冬哉がいうと、カワウソは素早くお猪口ちょこに口をつけた。

 眠りの端にいたはずであるが、冬哉の楽しそうな声で、私は現実へと戻ってきた。

 カワウソはいつ目が覚めたのか、冬哉とともに酒を飲んでいる。トトはよほど疲れていたのか、冬哉の側で眠るばかりだった。

 気持ちが下を向いていたように思うが、誰かが同じ空間にいてくれるだけで、安心できるのだから不思議なものである。

「なんだか、眠るのがもったいない」

 私は小さくいった。

「なんだ。眠ったのかと思った」

 冬哉は私を振り返った。

「ちょっと眠ってたかも」

「この世界では疲れることも多いだろ。このまま眠っていいぞ」

 冬哉の顔はすでに赤らんでいた。

「なんだか幸せで、眠りたくない。眠る直前まで、誰かが側にいてくれることが、ほとんどなかったから」

「そういうものか。俺はここに一人で住むようになってからの方が、よく眠れるようになった」

「そうなの?」

「そう思う。浮島家は俺の居場所ではなかったし、奉公先も自分の居場所だと思ったことはなかった。でも俺はこの神社に雇われて、直弼さんが俺の才能を認めてくれて、ようやく静かに眠れるようになった気がする」

 室内の光がぼぅっと揺れて、自分たちだけが切り離された世界に存在しているような、そんな気持ちになる。

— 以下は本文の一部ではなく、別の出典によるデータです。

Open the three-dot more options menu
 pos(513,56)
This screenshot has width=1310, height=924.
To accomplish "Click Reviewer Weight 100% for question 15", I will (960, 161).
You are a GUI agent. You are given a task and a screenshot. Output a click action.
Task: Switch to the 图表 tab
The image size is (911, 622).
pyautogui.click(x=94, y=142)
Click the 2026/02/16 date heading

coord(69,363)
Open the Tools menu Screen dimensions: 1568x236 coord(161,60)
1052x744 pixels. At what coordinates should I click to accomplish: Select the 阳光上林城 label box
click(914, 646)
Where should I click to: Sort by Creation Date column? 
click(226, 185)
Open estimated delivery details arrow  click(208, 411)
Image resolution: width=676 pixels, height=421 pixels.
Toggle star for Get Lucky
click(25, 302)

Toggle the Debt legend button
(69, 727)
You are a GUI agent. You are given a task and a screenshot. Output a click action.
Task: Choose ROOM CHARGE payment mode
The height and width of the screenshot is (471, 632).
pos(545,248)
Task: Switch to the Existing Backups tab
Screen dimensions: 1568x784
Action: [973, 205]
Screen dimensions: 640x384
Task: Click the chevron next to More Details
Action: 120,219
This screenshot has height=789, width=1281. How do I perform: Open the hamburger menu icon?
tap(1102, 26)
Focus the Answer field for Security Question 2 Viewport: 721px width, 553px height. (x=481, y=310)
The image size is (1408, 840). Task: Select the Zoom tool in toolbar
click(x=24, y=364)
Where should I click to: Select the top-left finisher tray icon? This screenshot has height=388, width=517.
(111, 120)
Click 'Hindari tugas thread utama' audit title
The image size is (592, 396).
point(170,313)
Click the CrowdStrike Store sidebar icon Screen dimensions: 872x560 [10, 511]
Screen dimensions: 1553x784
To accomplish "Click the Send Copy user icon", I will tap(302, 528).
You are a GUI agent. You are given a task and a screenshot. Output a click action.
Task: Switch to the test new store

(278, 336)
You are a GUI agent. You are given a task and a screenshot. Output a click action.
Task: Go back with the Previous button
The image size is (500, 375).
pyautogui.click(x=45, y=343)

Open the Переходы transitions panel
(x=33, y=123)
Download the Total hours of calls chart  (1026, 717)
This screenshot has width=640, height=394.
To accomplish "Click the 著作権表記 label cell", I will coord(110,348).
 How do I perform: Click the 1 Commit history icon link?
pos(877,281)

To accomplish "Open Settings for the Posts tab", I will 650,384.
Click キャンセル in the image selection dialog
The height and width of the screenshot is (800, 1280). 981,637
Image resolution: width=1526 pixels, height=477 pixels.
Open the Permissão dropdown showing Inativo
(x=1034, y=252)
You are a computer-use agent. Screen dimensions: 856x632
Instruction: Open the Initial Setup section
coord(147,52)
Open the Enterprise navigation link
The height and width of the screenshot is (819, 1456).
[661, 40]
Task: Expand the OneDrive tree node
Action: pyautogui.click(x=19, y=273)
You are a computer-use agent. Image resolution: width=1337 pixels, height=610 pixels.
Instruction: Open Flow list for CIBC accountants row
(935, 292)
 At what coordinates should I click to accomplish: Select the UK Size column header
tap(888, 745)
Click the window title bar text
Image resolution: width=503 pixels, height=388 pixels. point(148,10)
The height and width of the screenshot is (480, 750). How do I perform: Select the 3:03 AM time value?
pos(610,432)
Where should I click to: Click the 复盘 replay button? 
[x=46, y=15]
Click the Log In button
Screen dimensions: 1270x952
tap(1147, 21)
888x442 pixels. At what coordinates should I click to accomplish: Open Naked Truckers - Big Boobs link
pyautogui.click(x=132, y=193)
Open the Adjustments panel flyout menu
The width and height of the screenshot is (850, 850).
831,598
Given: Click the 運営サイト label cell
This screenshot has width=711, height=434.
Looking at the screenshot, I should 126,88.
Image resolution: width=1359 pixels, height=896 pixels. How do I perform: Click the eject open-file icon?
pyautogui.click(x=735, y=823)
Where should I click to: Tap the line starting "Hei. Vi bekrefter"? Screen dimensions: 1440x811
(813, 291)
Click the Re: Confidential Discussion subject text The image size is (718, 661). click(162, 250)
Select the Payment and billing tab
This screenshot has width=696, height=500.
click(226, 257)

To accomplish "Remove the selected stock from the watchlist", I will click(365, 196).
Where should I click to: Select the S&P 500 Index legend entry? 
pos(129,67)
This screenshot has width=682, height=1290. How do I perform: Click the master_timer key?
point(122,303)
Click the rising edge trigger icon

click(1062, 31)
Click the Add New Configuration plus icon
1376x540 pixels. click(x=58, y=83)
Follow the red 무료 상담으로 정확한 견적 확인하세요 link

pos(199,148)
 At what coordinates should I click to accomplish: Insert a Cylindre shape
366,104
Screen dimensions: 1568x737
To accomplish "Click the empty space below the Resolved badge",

「誰かに頼りにされるというのは、単純にうれしいものだ」

 冬哉はいった。

「私は、冬哉を頼りにしてるよ」

 私はうとうとしながら、冬哉にいった。

「なにもしていないが、それはうれしい限りだな」

「冬哉が私のいた世界にいれば、私は今ほど寂しくなかったかも知れない」

「特になにもできないと思うがな。まあ、酒に付き合うくらいはできるが」

「お酒はもう飲まない」

 私は即座にいった。

「そうなのか。じゃあ、なにかしてほしいことはあるか」

「なんだろう。予防接種とか」

 私は半分眠りの中にいたが、はっきりといった。

「なんだ、それは」

「病気を防いだり、軽度にする注射。冬哉と一緒に生きられるなら、長い方がいいから」

 冬哉は「注射かぁ」と小さくいった。

 布団の横には冬哉がいて、その側には眠っているトトがいる。そして冬哉の向かいには、楽しそうに酒を飲むカワウソがいる。

 こんな意味のわからない空間で、私はとても幸せだった。

 私はたしかに、幸せの中にいた。